Quasi-Solid-State Thermogalvanic Cells Based on TEMPO-Oxidized Cellulose Nanofibril/Poly(vinyl alcohol) Double-Network Hydrogels

Quasi-solid-state thermogalvanic cells (TGCs) have emerged as a highly promising technology for low-grade waste heat harvesting. In this work, we developed a robust double-network (DN) hydrogel electrolyte combining TEMPO-oxidized cellulose nanofibrils (t-CNFs) and poly(vinyl alcohol) (PVA) to maximize thermogalvanic efficiency. While the tailored DN architecture ensures excellent structural integrity and mechanical stability, the abundant negative surface charges of the t-CNF network play a crucial role in accelerating ionic migration within the hydrogel matrix.

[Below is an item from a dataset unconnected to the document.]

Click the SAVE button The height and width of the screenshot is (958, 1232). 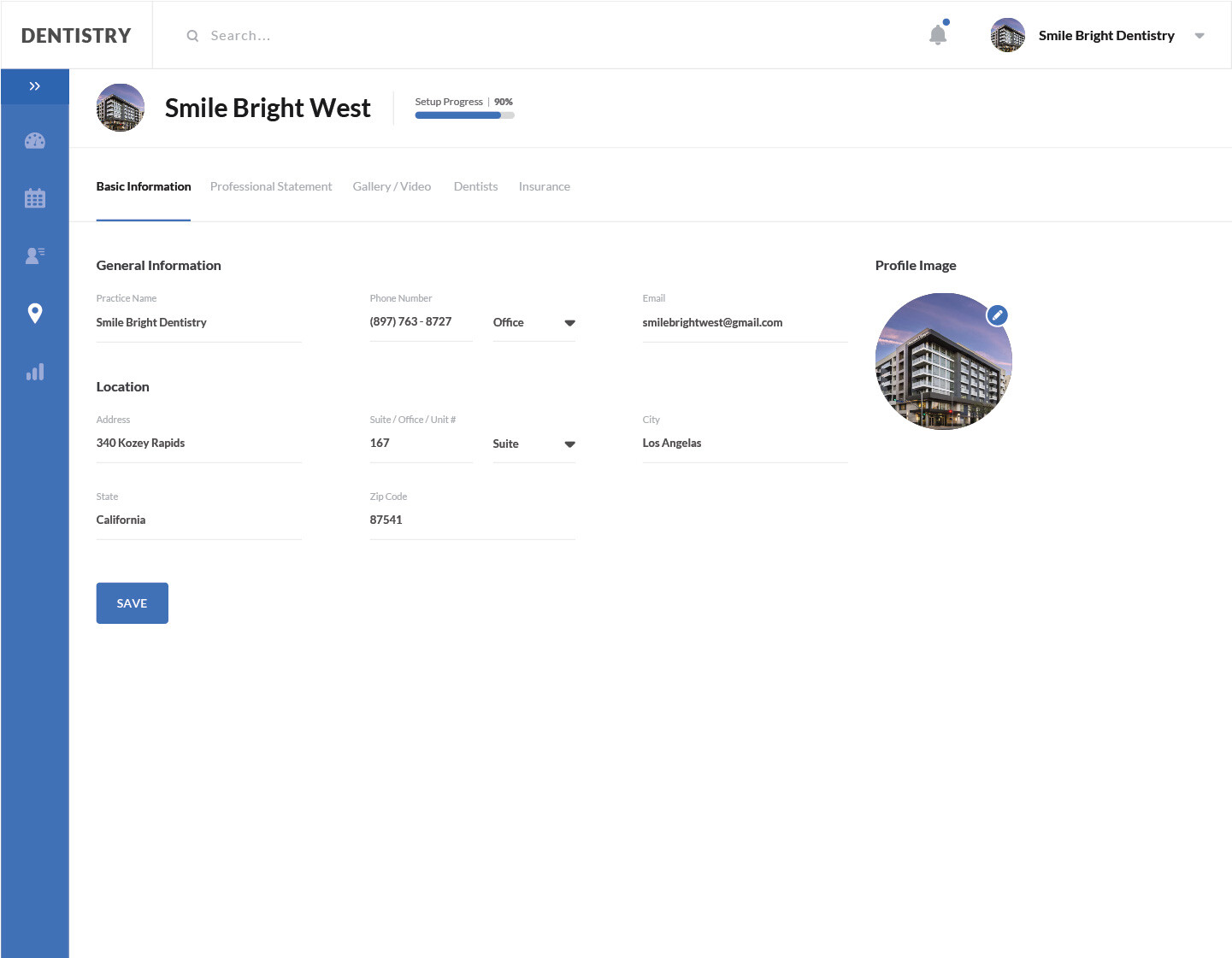click(132, 603)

Benefiting from this synergistic design, the t-CNF/PVA DN hydrogel integrated with a [Fe(CN)₆]^3−/4− redox couple exhibits remarkably enhanced thermogalvanic properties. Consequently, the optimized TGC achieves a substantial increase in Seebeck coefficient, current density, and output power density compared to conventional pure PVA-based counterparts. This study demonstrates that leveraging the surface charge of nanocellulose within a double-network framework is a powerful and practical strategy for boosting the performance of flexible energy-harvesting systems.